Радости участников в устройстве побега не было конца. Веймар целовал Варвара на своей даче, куда он был доставлен после блестящего подвига. М. П. Л. была в таком восторге, что, впопыхах, покидая обсервационную квартиру, забыла в брошенной юбке кошелёк с деньгами и запиской, немало смущавшей её. Но успех располагает к риску. Взволнованная, она передала об этом З., и этот смелый, энергичный юноша немедленно отправился в пустую квартиру выручать забытую вещь. Хозяйка-немка уже находилась под впечатлением рассказов о смелом побеге, и, может быть, благодаря именно этому обстоятельству отнеслась совершенно равнодушно к визиту молодого человека. Портмонэ было спасено.

Прошло два года. 4 августа 1878 г. был убит шеф жандармов Н.В. Мезенцов. Главные виновники террористического акта, С.М. Кравчинский и А.И. Баранников, не были обнаружены, зато обвинение обрушилось на О.Э. Веймара, не принимавшего в этом деле никакого участия.

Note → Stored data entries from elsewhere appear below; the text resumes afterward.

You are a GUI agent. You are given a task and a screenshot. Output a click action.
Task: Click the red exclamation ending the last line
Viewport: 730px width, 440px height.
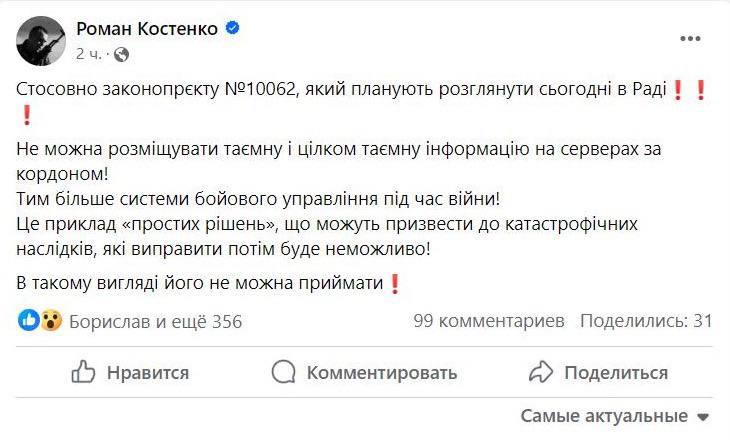(395, 284)
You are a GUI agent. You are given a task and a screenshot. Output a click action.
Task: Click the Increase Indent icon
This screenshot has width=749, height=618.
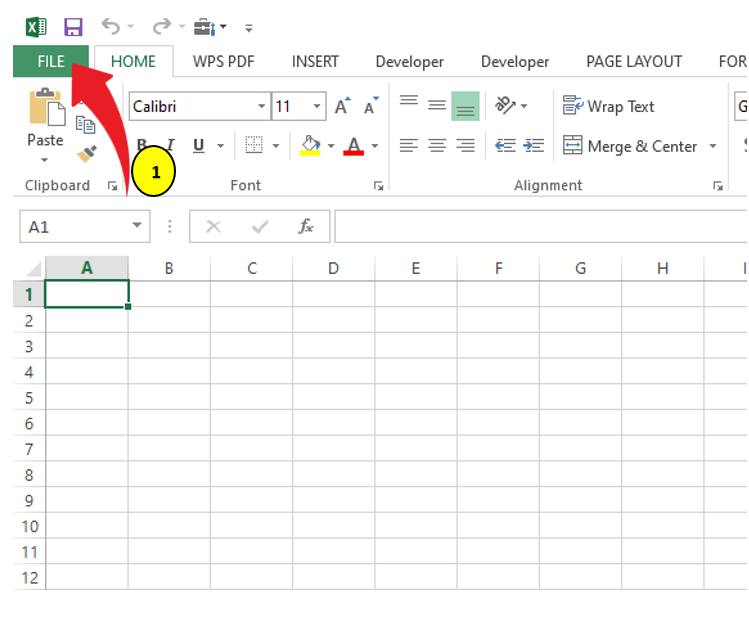(534, 146)
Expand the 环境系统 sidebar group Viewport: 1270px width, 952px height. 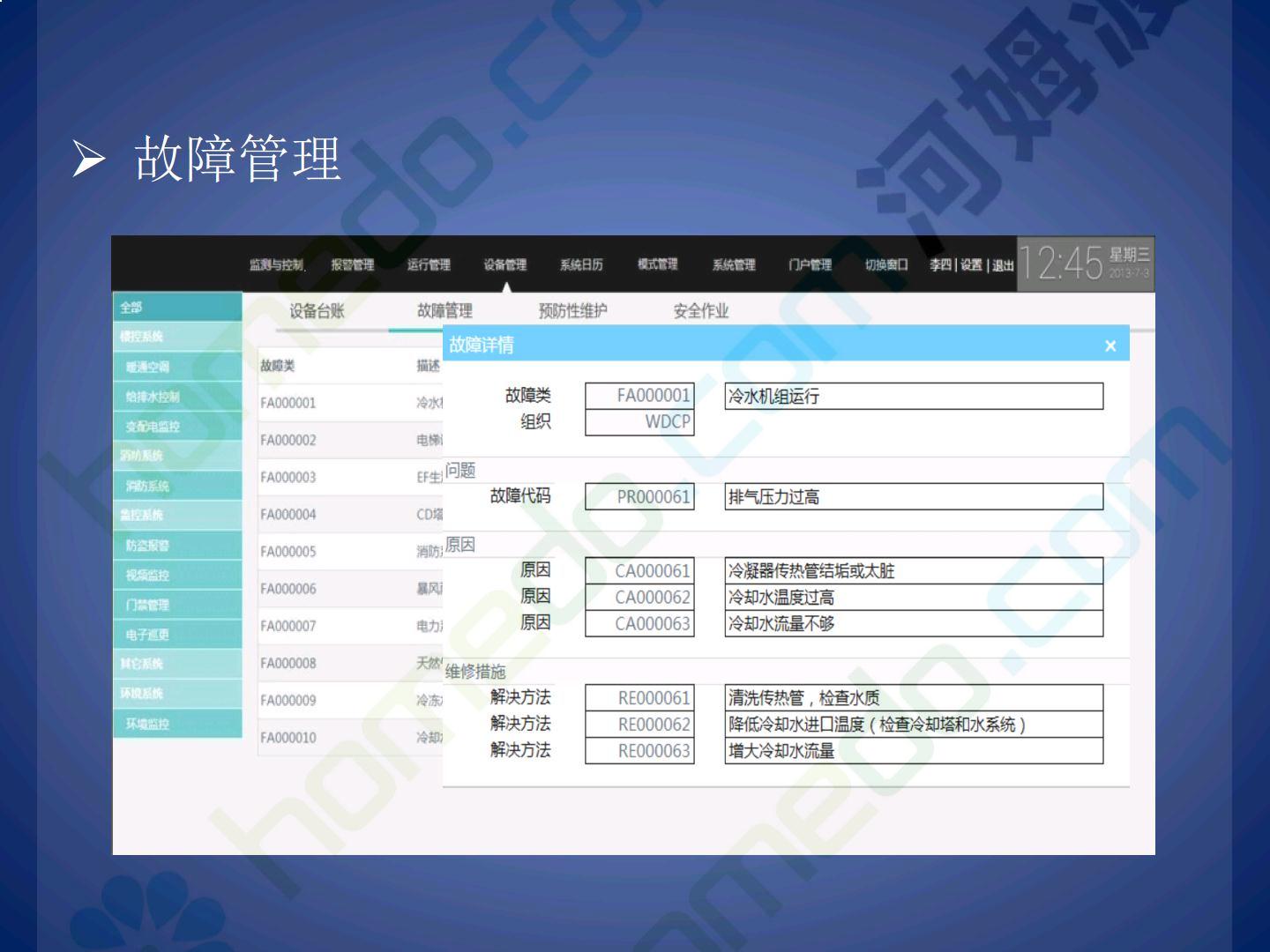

Поводом к привлечению его послужил Варвар, содействовавший исчезновению Кравчинского и Баранникова. Слишком заметная лошадь была известна многим, когда после побега Кропоткина она находилась у Веймара. После того, как она помогла ускользнуть от преследования Кравчинскому и Баранникову, она попала в руки следственной власти. На суде были свидетели, утверждавшие, что арестованный рысак — вовсе не Варвар, бывший у Веймара, но подозрения были слишком велики, чтобы признать справедливость этих показаний.

Да, Кравчинского и Баранникова, действительно, увёз Варвар, оказавший услугу и Кропоткину, но тем не менее О.Э. Веймар стал жертвой судебной ошибки.

Истина заключается в том, что рысак после побега Кропоткина некоторое время стоял на конюшне Веймара, а затем, как «общественная собственность», перешёл в руки кружка и участвовал в других делах уже без всякого содействия Ореста Эдуардовича. Перед убийством Мезенцова Варвар жил в татерсале, откуда и был взят в день роковой смерти шефа жандармов. То и другое не было известно О.Э. Веймару, так как он не был членом революционной организации. Суд не поверил искренности его заявления, что он не принадлежал к «преступному сообществу». А между тем это — непреложный факт.

Решительный и смелый человек, О. Э. Веймар отличался таким свободолюбием, что когда в 1877 году ему предложили войти в состав кружковой организации, он дал было согласие, но на другой же день отказался.

— Не могу я войти ни в какой кружок, — говорил он. — Всякое подчинение коллективному решению будет стеснять меня, а я хочу чувствовать себя всегда свободным. Подвернётся какой-нибудь серьёзный акт, я с удовольствием приму в нём участие. Этим пусть и ограничивается моя связь с друзьями.

Судебной ошибкой явилось и обвинение О.Э. Веймара в содействии А.К. Соловьеву в посягательстве на жизнь Александра II, 2 апреля 1879 г. У Соловьева оказался револьвер, купленный Орестом Эдуардовичем в оружейном магазине, бывшем в его доме. Револьвер был, действительно, приобретён Веймаром, но покупал он его не для Соловьева, а для своего друга, Г.А. Лопатина, жившего в его квартире под именем Севастьянова. Впоследствии этот револьвер стал «общественной собственностью», и как он, переходя из рук в руки, попал, наконец, к Соловьеву, — Веймару не было известно, как не было известно и Лопатину, исполнявшему чью-нибудь просьбу.

Таким образом, в 1879 г., если администрация и могла обвинять в чём-либо О.Э. Веймара, то исключительно в устройстве побега П.А. Кропоткина. Но услужливая Фемида шагнула дальше, хотя и были кое-какие догадки: не играл ли Веймар активной роли в деле 30 июля 1876 г.

По крайней мере, в октябре 1881 г., по дороге в Сибирь, Орест Эдуардович рассказывал, что, перед отправкой его на каторгу, товарищ министра П.А. Черевин спросил его, как бы невзначай:

— А скажите, доктор, не вы ли увозили князя Кропоткина?

— Ну, хоть бы и я! — ответил с досадой Орест Эдуардович, измученный и тюрьмой, и судебным приговором, глубоко возмутившим его своей несправедливостью.